4. The most unique and stunning effect of the legal and executive intervention on CA has been the number of institutions it has spawned towards a singular purpose of management of funds collected from user agencies that require forest land for setting up of their projects. In the current system, there are three sets of institutions set up, starting with the Ad-hoc CAMPA which collects and disburses the money for diversion of forest land. In every State now, there is a State CAMPA exclusively set up for the purposes of seeking and further distributing the money to State Forest Departments. Finally there is the CAMPA Advisory Council which is set up to monitor the entire collection and disbursement exercise. But, the issue of transfer of money and its utilisation continues to be a bone of contention between state and central governments.
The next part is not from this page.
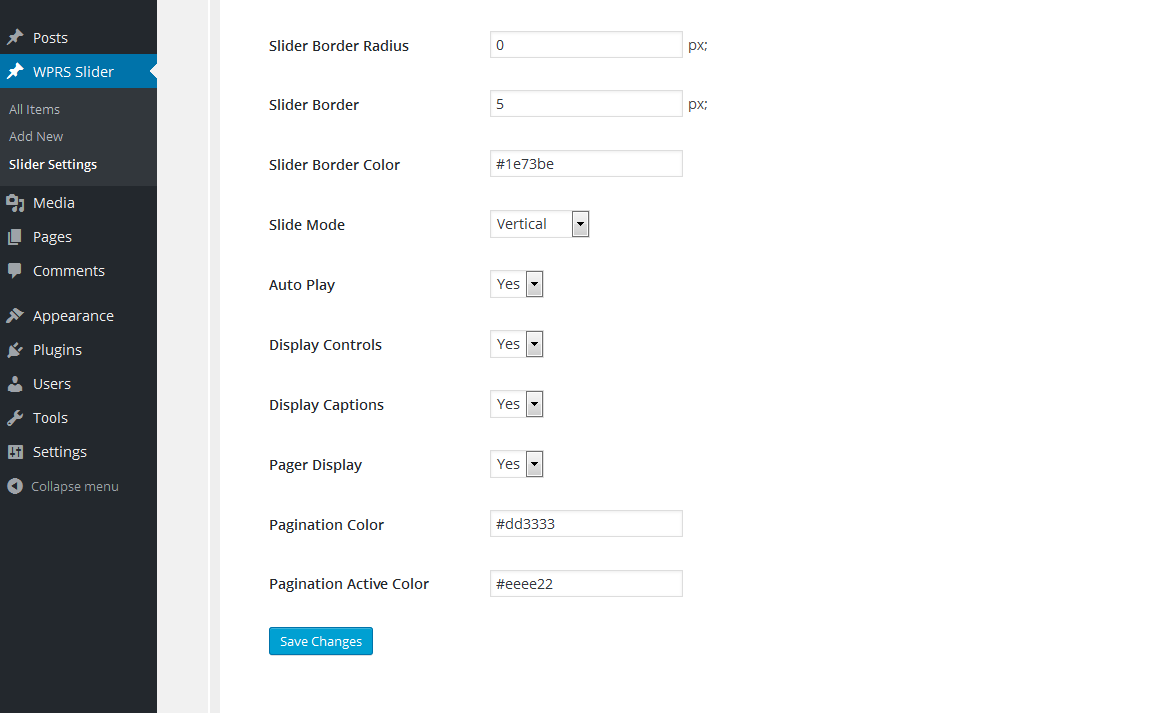The image size is (1149, 713).
Task: Click the Posts pin icon
Action: click(15, 37)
5. The deliberations on CAMPA and NPV have reduced the questions on implementation of CA to one that is essentially about the collection and disbursement of funds. During the course of the debates in the SC, the core point about afforestation not taking place at the field sites and the reasons for the same were almost entirely missing. None of the agencies, be it the forest departments, the Supreme Court and its empowered committee, the MoEF or the Parliamentary Committee paid attention to the social nature of an activity such as afforestation. The factors that make it necessary to bring more and more area under afforestation, the reactions and responses to such schemes by communities dependent on or living in these areas and the social consequences of such schemes have hardly been considered. We are therefore back to a situation where despite collections of huge amounts of money for CA and the establishment of mechanisms for disbursements, the factors that limit the scope of CA such as the activities for which money is allocated, the lack of land availability, limiting conservation to plantations and so on, exist.

The entire discussion in 1999 started around the fact that CA funds were not being collected and not being utilised by the States. With all this institutional reform, we have created a new form of administering funds. But the woes of disbursal and proper utilisation of these funds remain. NPV funds are being used for plantations, CA funds being for infrastructure building.

In recent times, both the judiciary and the executive have made observations about CA not being done in a satisfactory manner. Despite these observations, the core issue of the extent of diversion of forests through forest clearance has never been addressed. Availability of land for afforestation, social and economic factors determining the possibilities of afforestation, conflicting land tenure and various other ground realities are left to the field level staff to deal with entirely, as directives are issued from above.

1Dutta Ritwick, Bhupinder Yadav, 2005, Supreme Court on Forest Conservation, New Delhi, Universal Law Publishing House.

2On 28.3.2008 the Supreme Court stated that the NPV rate fixed would hold good for a period of three years and would be subject to change after that. Based on the classification suggested by the CEC, the maximum NPV for class I and II, very dense forest was Rs. 10,43,000 (10.43 lakhs) per hectare. The minimum rate fixed for class IV, open dense forests was Rs. 4,38,000 (4.38 lakhs) per hectare.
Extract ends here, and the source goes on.